# Chinese or ??? symbols what are they?



## Homesteader (Jul 13, 2002)

I see them at the very top of my screen now and again. They actually "cover up" the "close it" button on the tab. Very annoying, what are they?


----------



## Nevada (Sep 9, 2004)

Not sure what you are referring to. Can you do a screen capture and post it? If you don't know how to do that then download WMSnap to help you.

http://www.mirwoj.opus.chelm.pl/winfreeware/files/MWSnap300.exe


----------



## Homesteader (Jul 13, 2002)

Nevada, I took a photograph:



These appear more on HT but I think I saw them while I was on Ebay too, but they weren't up at the top......

What is that link you offered? I am really computer illiterate.......


----------



## bigjon (Oct 2, 2013)

I've seen them here too


----------



## Homesteader (Jul 13, 2002)

By the way, I am not the only member here who gets these.......


----------



## Shrek (May 1, 2002)

- [INFORMATION PROVIDED]
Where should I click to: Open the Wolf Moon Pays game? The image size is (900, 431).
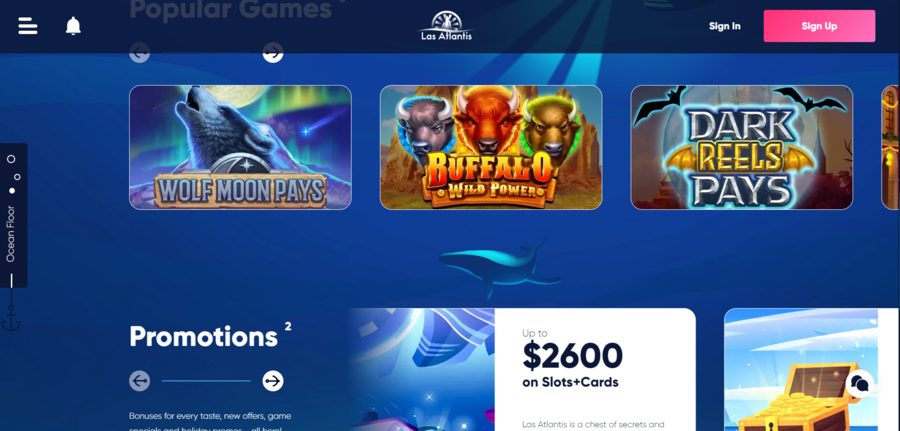[x=240, y=147]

- [JOB] Please extend the forum thread about the strange symbols covering the tab's close button, starting right after its final line.

- [EXPECTED OUTPUT]
It could be Asian site crossover interference related to IP servers serving multiple markets or browser choice or some machine code related display glitch as some mah jong symbols have been included into machine code symbols as code requirements have increased over the years.

Folks using Firefox or Google Chrome browsers seem to see that type of character overlay more than folks using other browsers.


----------



## Nevada (Sep 9, 2004)

I believe that's an add-on problem specific to Firefox. To fix the problem you should remove or disable the RealPlayer Browser Record plugin. With Firefox open, go to:

Tools --> Add-ons --> Plugins

You should see it in there.


----------



## Homesteader (Jul 13, 2002)

Thanks all!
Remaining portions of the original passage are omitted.